Der Engel mit der Nummer 26.147
"Er war ein Heiliger! Kein Zweifel. Ich nehme dieses Wort nicht schnell in den Mund", sagte der Jesuitenpater Clemente Pereira. Prälat Hermann Scheipers sprach vom "deutschen Maximilian Kolbe". Gemeint ist Pater Engelmar Unzeitig, der wie die beiden Priester im Konzentrationslager Dachau eingesperrt war. Pereira und Scheipers überlebten, Unzeitig starb am 2. März 1945, einen Tag nach seinem 34. Geburtstag. Am kommenden Samstag wird er in Würzburg als Märtyrer seliggesprochen - als erster Mariannhiller Missionar.
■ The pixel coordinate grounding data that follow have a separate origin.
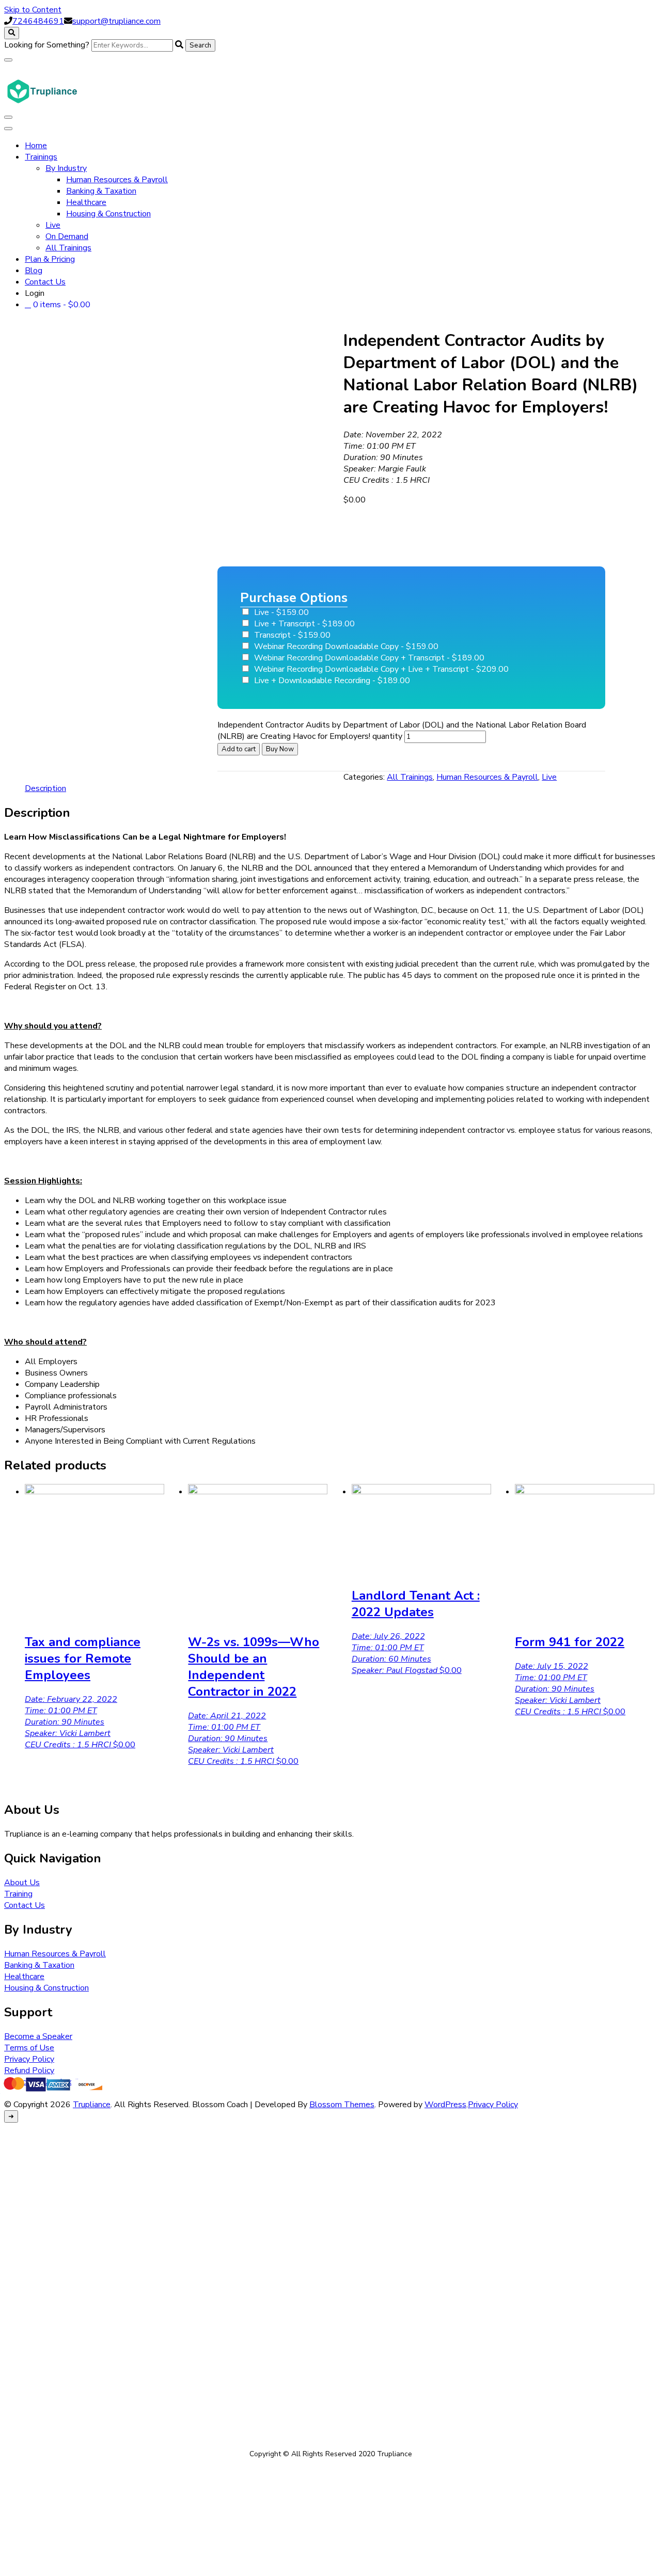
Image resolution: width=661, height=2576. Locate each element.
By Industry (66, 168)
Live (52, 225)
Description (45, 788)
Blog (33, 270)
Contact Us (45, 282)
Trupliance (92, 2104)
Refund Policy (29, 2070)
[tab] (45, 788)
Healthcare (86, 202)
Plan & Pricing (50, 259)
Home (36, 145)
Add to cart (239, 749)
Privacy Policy (29, 2059)
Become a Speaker (38, 2036)
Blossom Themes (341, 2104)
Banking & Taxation (101, 191)
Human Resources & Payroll (117, 179)
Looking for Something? (46, 45)
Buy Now (280, 749)
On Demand (66, 236)
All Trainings (68, 248)
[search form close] (8, 59)
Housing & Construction (108, 213)
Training (18, 1894)
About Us (22, 1882)
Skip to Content (32, 9)
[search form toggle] (11, 33)
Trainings (41, 157)
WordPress (445, 2104)
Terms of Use (29, 2047)
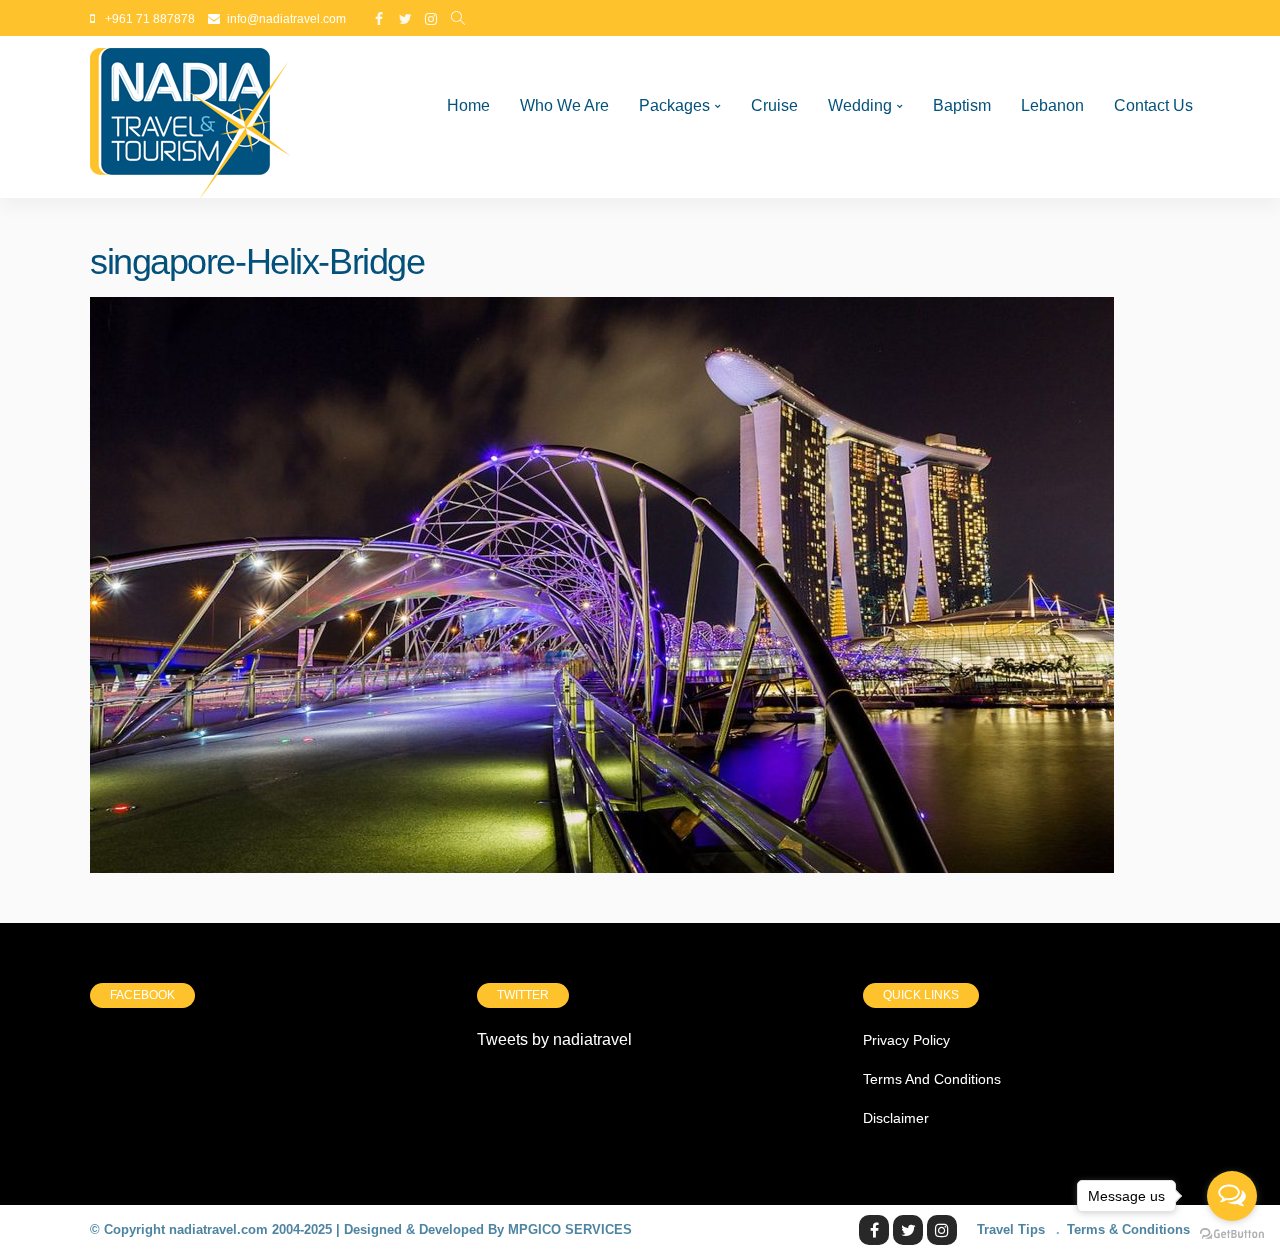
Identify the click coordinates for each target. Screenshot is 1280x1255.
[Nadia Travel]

Anklage: "Verteidigung der Juden"
26.147 - unter dieser Häftlingsnummer war Unzeitig am 3. Juni 1941 in Dachau eingeliefert worden. Sechs Wochen saß er zuvor schon in Linz in Haft, wegen "heimtückischer Äußerungen" bei Predigten und im Religionsunterricht sowie "Verteidigung der Juden". Der Seelsorger aus dem Böhmerwald war da gerade einmal 30 Jahre alt. Hubert Unzeitig, wie er mit seinem Taufnamen hieß, war ein Spätberufener. Nach der Volksschule half er auf dem elterlichen Hof in Ostmähren; der Vater war zuvor im Ersten Weltkrieg in russischer Gefangenschaft an Typhus gestorben. Doch er wollte Missionar werden, holte das Abitur nach und studierte in Würzburg Philosophie und Theologie. 1939 wurde Unzeitig zum Priester geweiht, aber der Beginn des Zweiten Weltkriegs sorgte dafür, dass er keine Papiere mehr bekam, um in die Mission zu gehen. Er wurde Gemeindeseelsorger.
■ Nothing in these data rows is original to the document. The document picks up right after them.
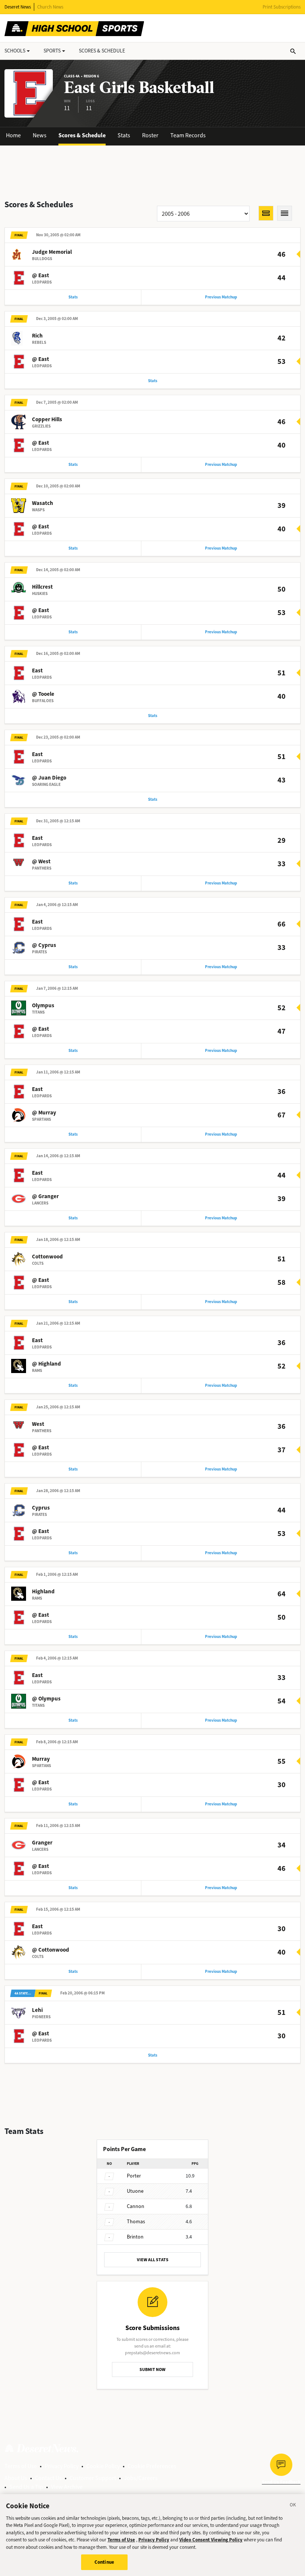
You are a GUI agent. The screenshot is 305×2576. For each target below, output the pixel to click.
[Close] (293, 2506)
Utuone (135, 2191)
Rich (37, 335)
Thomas (136, 2221)
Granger (42, 1842)
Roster (150, 135)
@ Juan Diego (49, 777)
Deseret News (17, 7)
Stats (124, 135)
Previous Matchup (221, 297)
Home (13, 135)
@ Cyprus (44, 945)
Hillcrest (42, 587)
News (39, 135)
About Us (15, 2478)
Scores (102, 50)
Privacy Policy (61, 2466)
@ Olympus (46, 1698)
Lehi (37, 2010)
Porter (134, 2175)
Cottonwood (47, 1256)
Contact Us (48, 2478)
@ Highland (46, 1363)
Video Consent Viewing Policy (211, 2540)
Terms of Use (20, 2466)
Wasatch (42, 503)
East (37, 670)
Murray (41, 1759)
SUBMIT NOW (152, 2369)
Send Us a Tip (26, 2487)
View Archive (67, 2487)
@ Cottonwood (50, 1949)
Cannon (135, 2206)
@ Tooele (43, 694)
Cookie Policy (103, 2466)
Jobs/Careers (141, 2478)
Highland (43, 1591)
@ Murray (44, 1112)
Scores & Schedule (82, 135)
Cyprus (41, 1507)
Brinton (135, 2236)
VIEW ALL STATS (152, 2260)
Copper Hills (47, 419)
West (38, 1424)
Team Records (188, 135)
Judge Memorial (52, 252)
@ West (41, 861)
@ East (40, 275)
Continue (104, 2562)
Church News (50, 7)
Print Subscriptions (282, 7)
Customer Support (93, 2478)
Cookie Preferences (152, 2466)
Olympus (43, 1005)
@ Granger (45, 1196)
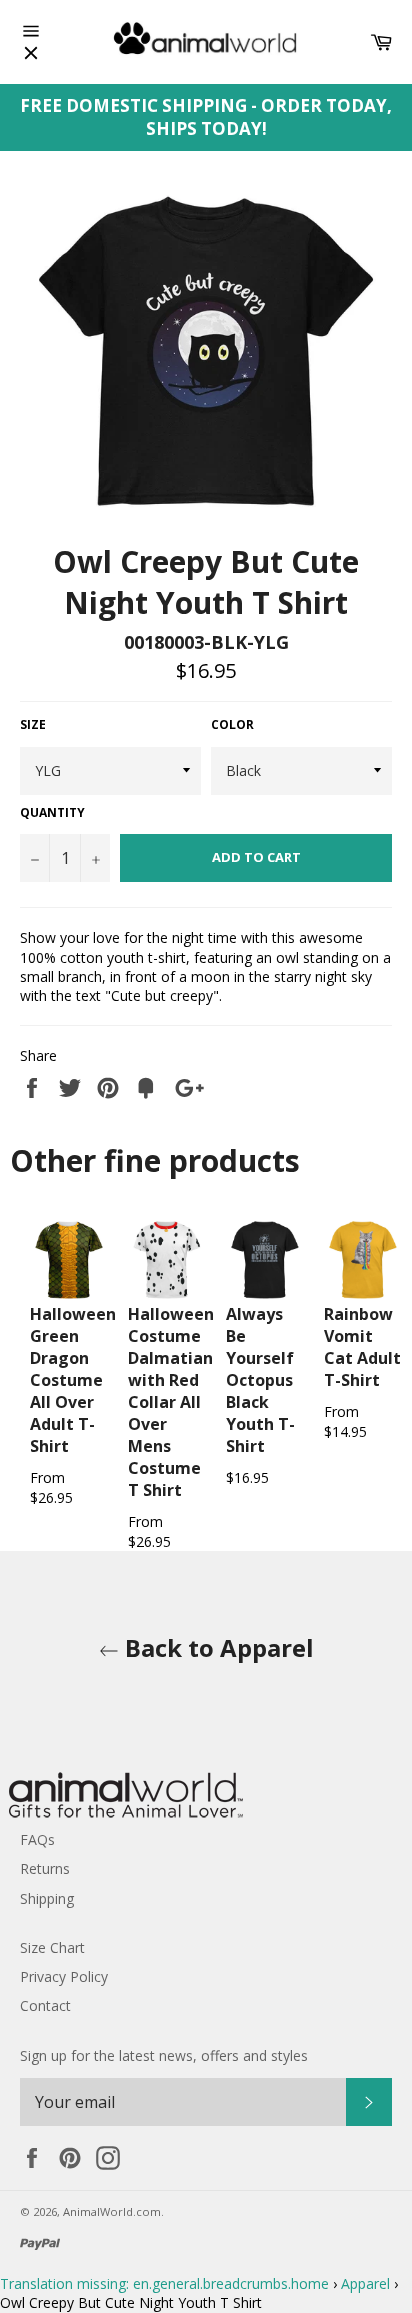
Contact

Im Konzentrationslager schließlich wurde der "Engel von Dachau", wie ihn Mithäftlinge in Anlehnung an seinen Ordensnamen Engelmar nannten, doch noch zum Missionar. Während der Arbeit auf den Feldern knüpfte er Kontakt zu russischen Zwangsarbeitern, teilte mit ihnen seine Essensrationen und bewahrte sie so vor dem Verhungern. Er lernte aber auch ihre Sprache. Ein russisches Wörterbuch zählt zu den wenigen persönlichen Gegenständen, die es von ihm noch gibt. Es wird mit seiner Taschenuhr und seinem Primizkelch am Samstag im Dom bei der Gabenprozession zum Altar gebracht.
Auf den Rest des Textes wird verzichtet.